WARNING: multiple messages have this Message-ID (diff)
From: Mina Almasry <almasrymina@google.com>
To: linux-kernel@vger.kernel.org, linux-media@vger.kernel.org,
	dri-devel@lists.freedesktop.org, linaro-mm-sig@lists.linaro.org,
	netdev@vger.kernel.org, linux-arch@vger.kernel.org,
	linux-kselftest@vger.kernel.org
Cc: "Mina Almasry" <almasrymina@google.com>,
	"Sumit Semwal" <sumit.semwal@linaro.org>,
	"Christian König" <christian.koenig@amd.com>,
	"David S. Miller" <davem@davemloft.net>,
	"Eric Dumazet" <edumazet@google.com>,
	"Jakub Kicinski" <kuba@kernel.org>,
	"Paolo Abeni" <pabeni@redhat.com>,
	"Jesper Dangaard Brouer" <hawk@kernel.org>,
	"Ilias Apalodimas" <ilias.apalodimas@linaro.org>,
	"Arnd Bergmann" <arnd@arndb.de>,
	"David Ahern" <dsahern@kernel.org>,
	"Willem de Bruijn" <willemdebruijn.kernel@gmail.com>,
	"Shuah Khan" <shuah@kernel.org>,
	jgg@ziepe.ca
Subject: [RFC PATCH 04/10] net: add support for skbs with unreadable frags
Date: Mon, 10 Jul 2023 15:32:55 -0700	[thread overview]
Message-ID: <20230710223304.1174642-5-almasrymina@google.com> (raw)
In-Reply-To: <20230710223304.1174642-1-almasrymina@google.com>

For device memory TCP, we expect the skb headers to be available in host
memory for access, and we expect the skb frags to be in device memory
and unaccessible to the host.
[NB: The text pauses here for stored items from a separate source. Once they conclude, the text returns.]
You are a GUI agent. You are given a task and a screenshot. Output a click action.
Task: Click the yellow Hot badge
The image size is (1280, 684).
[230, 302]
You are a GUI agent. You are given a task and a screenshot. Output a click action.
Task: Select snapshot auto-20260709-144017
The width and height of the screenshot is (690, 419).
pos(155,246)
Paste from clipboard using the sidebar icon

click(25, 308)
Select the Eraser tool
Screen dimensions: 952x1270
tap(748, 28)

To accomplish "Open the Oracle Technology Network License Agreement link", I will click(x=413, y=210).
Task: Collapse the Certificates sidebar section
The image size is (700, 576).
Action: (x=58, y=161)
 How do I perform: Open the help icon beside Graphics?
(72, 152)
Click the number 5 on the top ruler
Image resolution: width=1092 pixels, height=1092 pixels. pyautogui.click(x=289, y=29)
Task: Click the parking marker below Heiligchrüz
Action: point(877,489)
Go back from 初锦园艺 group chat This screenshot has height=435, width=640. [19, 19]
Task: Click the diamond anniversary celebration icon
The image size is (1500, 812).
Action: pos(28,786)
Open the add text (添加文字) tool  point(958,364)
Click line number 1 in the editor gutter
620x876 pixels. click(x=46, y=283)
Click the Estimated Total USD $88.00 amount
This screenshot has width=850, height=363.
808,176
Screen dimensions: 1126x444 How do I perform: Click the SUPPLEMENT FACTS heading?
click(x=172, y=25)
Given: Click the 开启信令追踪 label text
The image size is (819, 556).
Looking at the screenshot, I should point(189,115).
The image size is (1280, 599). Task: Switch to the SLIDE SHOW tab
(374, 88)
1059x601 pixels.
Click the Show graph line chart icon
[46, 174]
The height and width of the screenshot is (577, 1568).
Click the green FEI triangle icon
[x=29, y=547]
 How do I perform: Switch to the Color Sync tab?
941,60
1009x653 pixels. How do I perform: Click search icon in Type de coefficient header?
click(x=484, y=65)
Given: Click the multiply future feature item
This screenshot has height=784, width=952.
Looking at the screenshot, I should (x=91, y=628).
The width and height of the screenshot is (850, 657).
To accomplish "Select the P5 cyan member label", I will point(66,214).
We expect there to be no mixing and matching
of device memory frags (unaccessible) with host memory frags
(accessible) in the same skb.

Add a skb->devmem flag which indicates whether the frags in this skb
are device memory frags or not.

__skb_fill_page_desc() & skb_fill_page_desc_noacc() now checks frags
added to skbs for dmabuf pages, and marks the skb as skb->devmem if the
page is a device memory page.

Add checks through the network stack to avoid accessing the frags of
devmem skbs and avoid coallescing devmem skbs with non devmem skbs.

Signed-off-by: Mina Almasry <almasrymina@google.com>
---
 include/linux/skbuff.h | 15 +++++++++
 include/net/tcp.h      |  6 ++--
 net/core/skbuff.c      | 73 ++++++++++++++++++++++++++++++++++--------
 net/ipv4/tcp.c         |  3 ++
 net/ipv4/tcp_input.c   | 13 ++++++--
 net/ipv4/tcp_output.c  |  5 ++-
 net/packet/af_packet.c |  4 +--
 7 files changed, 97 insertions(+), 22 deletions(-)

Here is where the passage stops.